Choke and Clutch » La mauvaise passe de De’Andre Hunter réactive les doutes et les rumeurs aux Cavaliers

La mauvaise passe de De’Andre Hunter réactive les doutes et les rumeurs aux Cavaliers

L’arrivée de De’Andre Hunter à Cleveland, il y a près d’un an, devait combler un besoin identifié de longue date sur le poste d’ailier. Mais après une première moitié de saison décevante, le joueur traverse l’une des périodes les plus improductives de sa carrière.
De’Andre Hunter

Un échange ambitieux qui ne donne pas les résultats attendus

En février dernier, les Cavaliers avaient décidé de miser sur De’Andre Hunter, en envoyant Georges Niang, Caris LeVert et des choix de draft à Atlanta. L’objectif était clair : renforcer un poste d’ailier trop instable, avec un profil athlétique et complet capable de compléter le noyau Garland-Mitchell-Allen-Mobley.

Mais la réalité actuelle est bien éloignée des projections. Hunter affiche en moyenne 14,3 points à 42,7 % au tir, dont 30,6 % à trois points, en 27,2 minutes.

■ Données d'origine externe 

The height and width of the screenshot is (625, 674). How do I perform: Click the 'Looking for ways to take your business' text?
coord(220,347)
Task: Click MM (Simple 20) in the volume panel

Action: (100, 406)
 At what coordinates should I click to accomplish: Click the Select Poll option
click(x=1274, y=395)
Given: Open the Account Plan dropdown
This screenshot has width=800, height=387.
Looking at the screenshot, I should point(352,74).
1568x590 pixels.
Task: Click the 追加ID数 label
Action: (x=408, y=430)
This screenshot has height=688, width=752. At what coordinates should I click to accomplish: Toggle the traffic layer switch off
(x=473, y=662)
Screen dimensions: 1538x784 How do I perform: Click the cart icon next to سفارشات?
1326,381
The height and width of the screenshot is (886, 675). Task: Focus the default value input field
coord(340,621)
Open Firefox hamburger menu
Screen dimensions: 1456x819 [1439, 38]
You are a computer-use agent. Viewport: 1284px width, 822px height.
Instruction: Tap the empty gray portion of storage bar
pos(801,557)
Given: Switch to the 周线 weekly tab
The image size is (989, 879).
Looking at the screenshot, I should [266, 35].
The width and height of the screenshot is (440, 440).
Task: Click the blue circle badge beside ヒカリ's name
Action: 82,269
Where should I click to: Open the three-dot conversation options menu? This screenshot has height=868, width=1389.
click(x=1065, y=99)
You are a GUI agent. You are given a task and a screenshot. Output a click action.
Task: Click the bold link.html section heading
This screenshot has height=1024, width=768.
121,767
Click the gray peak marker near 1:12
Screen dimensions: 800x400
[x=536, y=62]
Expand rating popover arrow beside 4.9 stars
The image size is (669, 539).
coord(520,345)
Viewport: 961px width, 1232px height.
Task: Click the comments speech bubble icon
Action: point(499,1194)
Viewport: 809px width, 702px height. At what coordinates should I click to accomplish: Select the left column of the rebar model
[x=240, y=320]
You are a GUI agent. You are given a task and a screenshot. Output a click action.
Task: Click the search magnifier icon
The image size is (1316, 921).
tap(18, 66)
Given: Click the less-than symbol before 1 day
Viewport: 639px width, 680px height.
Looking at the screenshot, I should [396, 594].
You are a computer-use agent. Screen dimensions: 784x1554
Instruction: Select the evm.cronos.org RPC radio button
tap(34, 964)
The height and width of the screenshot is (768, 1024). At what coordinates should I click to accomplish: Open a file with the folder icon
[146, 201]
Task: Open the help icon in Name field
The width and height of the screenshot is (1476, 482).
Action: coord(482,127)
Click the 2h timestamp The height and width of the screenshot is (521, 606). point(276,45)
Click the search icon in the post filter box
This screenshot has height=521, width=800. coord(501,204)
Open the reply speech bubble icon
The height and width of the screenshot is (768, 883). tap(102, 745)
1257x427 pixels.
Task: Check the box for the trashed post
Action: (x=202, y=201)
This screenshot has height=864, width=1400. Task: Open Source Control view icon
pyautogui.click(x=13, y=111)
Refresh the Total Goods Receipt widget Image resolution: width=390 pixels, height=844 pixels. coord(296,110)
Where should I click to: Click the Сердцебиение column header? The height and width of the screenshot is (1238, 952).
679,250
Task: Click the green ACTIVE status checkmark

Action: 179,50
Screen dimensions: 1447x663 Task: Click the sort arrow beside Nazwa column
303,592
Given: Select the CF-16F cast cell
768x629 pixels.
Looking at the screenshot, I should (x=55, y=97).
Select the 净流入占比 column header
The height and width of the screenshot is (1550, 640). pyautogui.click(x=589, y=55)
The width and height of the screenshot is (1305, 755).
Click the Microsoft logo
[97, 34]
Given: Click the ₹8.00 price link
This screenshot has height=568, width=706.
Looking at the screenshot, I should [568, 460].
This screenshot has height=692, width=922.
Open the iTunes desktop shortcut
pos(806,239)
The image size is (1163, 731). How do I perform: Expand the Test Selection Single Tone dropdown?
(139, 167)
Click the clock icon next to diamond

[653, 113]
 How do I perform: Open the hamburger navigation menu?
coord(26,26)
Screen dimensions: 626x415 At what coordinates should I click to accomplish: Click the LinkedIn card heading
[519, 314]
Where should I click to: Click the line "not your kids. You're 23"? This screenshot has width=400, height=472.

Des chiffres en net recul, accompagnés d’un impact collectif en baisse : Cleveland présente un net rating inférieur de 5,4 points par 100 possessions lorsque Hunter est sur le terrain.

Une spirale négative qui inquiète

Lundi soir, face à une équipe de Utah pourtant en reconstruction (25 défaites), Hunter n’a joué que 18 minutes, terminant avec 2 points (1/5 au tir), aucun rebond et 3 ballons perdus. Une prestation jugée insuffisante par Kenny Atkinson, qui a choisi de ne pas le faire jouer du tout lors du quatrième quart-temps.

Le coach des Cavs parle d’un « prolonged slump », un passage à vide qu’il compare à une mauvaise série au baseball. Il affirme continuer à soutenir son joueur, mais cherche activement des solutions. Le repositionnement de Hunter en sortie de banc en décembre n’a pas suffi à relancer la dynamique.

Des choix tactiques remis en cause

La situation actuelle a poussé Atkinson à multiplier les essais sur le poste 3, avec Jaylon Tyson, Sam Merrill, Dean Wade, voire même Nae’Qwan Tomlin, signe d’un manque de hiérarchie claire.

Le staff avait pourtant misé fort sur Hunter : Koby Altman l’avait présenté en septembre comme un joueur capable de « marquer la saison de son empreinte ». Le travail réalisé lors de l’intersaison, salué par Atkinson, laissait espérer une intégration fluide. La réalité en est loin.

Une marge de manœuvre réduite sur le marché

Les Cavaliers sont actuellement une « 2e apron team », l’une des franchises les plus taxées de la ligue. Ce statut implique des restrictions strictes sur les échanges : ils ne peuvent échanger Hunter (23 millions de dollars) que contre un ou plusieurs contrats équivalents, sans dépasser ce montant total.

Ils n’ont pas la possibilité de regrouper plusieurs contrats pour viser un joueur plus cher. Par exemple, combiner Lonzo Ball (environ 10M) avec Hunter pour atteindre un profil comme Andrew Wiggins (28M) est tout simplement interdit par le CBA dans leur configuration actuelle.

Ce cadre limite clairement le champ d’action du front office à l’approche de la date limite des transferts.

Un équilibre budgétaire délicat à préserver

Un autre facteur complique les décisions : la structure future de la masse salariale. Échanger Hunter contre un contrat expirant (comme Rui Hachimura, fin de contrat en 2026) pourrait sembler séduisant à court terme, mais ce choix comporte un risque : perdre les 23 millions de Hunter sans pouvoir les remplacer l’été prochain.

Les Cavs cherchent à rester au-dessus du salary cap pour conserver leur flexibilité à 223 millions, plutôt que de redescendre sous les 200. Cela signifie qu’ils doivent idéalement récupérer un contrat multi-années, ou un joueur avec une option que le club pourra contrôler.

Une équation plus complexe qu’il n’y paraît

Remplacer De’Andre Hunter par mieux, au même tarif, sur le même poste, à ce moment de la saison, n’est pas impossible. Mais ce n’est ni simple, ni évident.

Entre un rendement décevant sur le terrain, une valeur d’échange déclinante, et un contexte contractuel verrouillé, les Cavaliers doivent faire preuve de lucidité. La situation ne pousse pas à une décision précipitée, mais à une évaluation rigoureuse des options.

L’objectif reste de stabiliser le groupe sans compromettre les équilibres collectifs et financiers construits depuis deux ans.